The bank was founded in 1765 as Taylors and Lloyds in Birmingham. This private bank converted into a joint-stock company in 1865, becoming Lloyds Bank Limited in 1889. In 1995, it acquired the demutualised Cheltenham and Gloucester Building Society. The Trustee Savings Bank (TSB) was founded by the Revd. Henry Duncan of Ruthwell, Dumfriesshire, in 1810, and in 1985 the TSB Group was incorporated under the Companies Act. The modern bank was created under the aegis of its CEO from 1984 to 1997, Sir Brian Pitman, who narrowed the bank's business focus and reacted to disastrous lending to South American states by trimming its overseas businesses and seeking growth through mergers with other UK banks.

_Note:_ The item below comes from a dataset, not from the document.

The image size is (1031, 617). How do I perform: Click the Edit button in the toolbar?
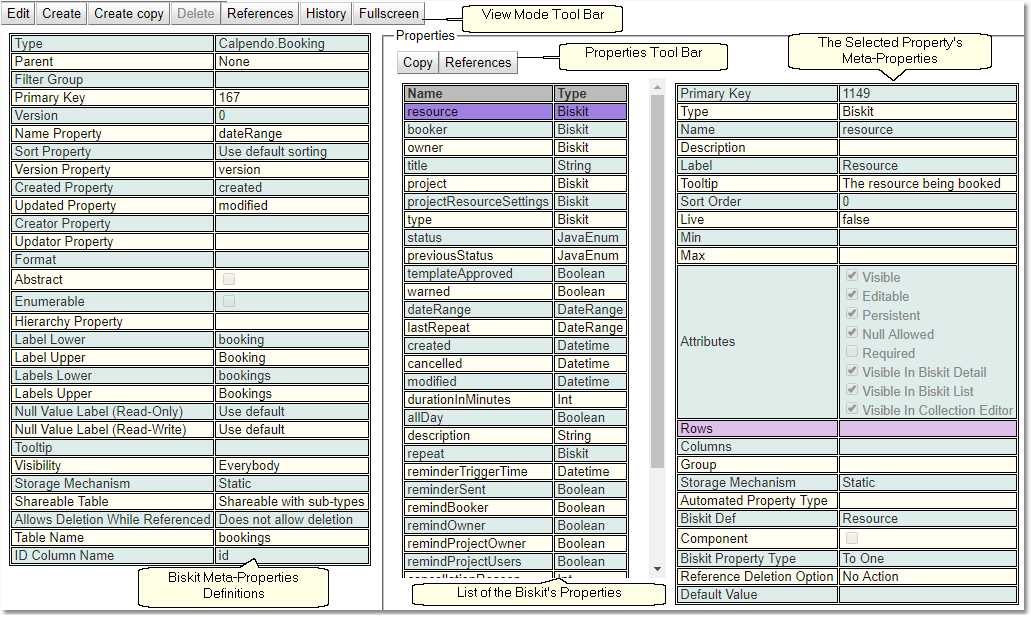[18, 14]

Pitman unsuccessfully tried to acquire The Royal Bank of Scotland in 1984, Standard Chartered Bank in 1985, Midland Bank in 1992 and Abbey National in 2001, and in 1995 merged Lloyds with TSB Group and the Cheltenham & Gloucester Building Society. Lloyds TSB commenced trading in 1998, after the statutory process of integration had been completed.

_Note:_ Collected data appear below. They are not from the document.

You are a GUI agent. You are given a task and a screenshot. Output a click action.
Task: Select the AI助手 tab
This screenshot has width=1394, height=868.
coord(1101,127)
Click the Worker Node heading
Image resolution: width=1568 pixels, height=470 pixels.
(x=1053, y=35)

Lloyds' three Scottish branches were absorbed into TSB Scotland, which remained separate to TSB Bank in England and Wales following consolidation. TSB Northern Ireland was sold to Allied Irish Banks before the merger in 1991; the bank does not have a presence in Northern Ireland. TSB Channel Islands was integrated into TSB Bank in 1992. Lloyds Bank International merged into Lloyds Bank in 1986 since there was no longer an advantage in operating separately. The Scottish Widows Fund and Life Assurance Society were demutualised and subsequently acquired by the Group in 2000.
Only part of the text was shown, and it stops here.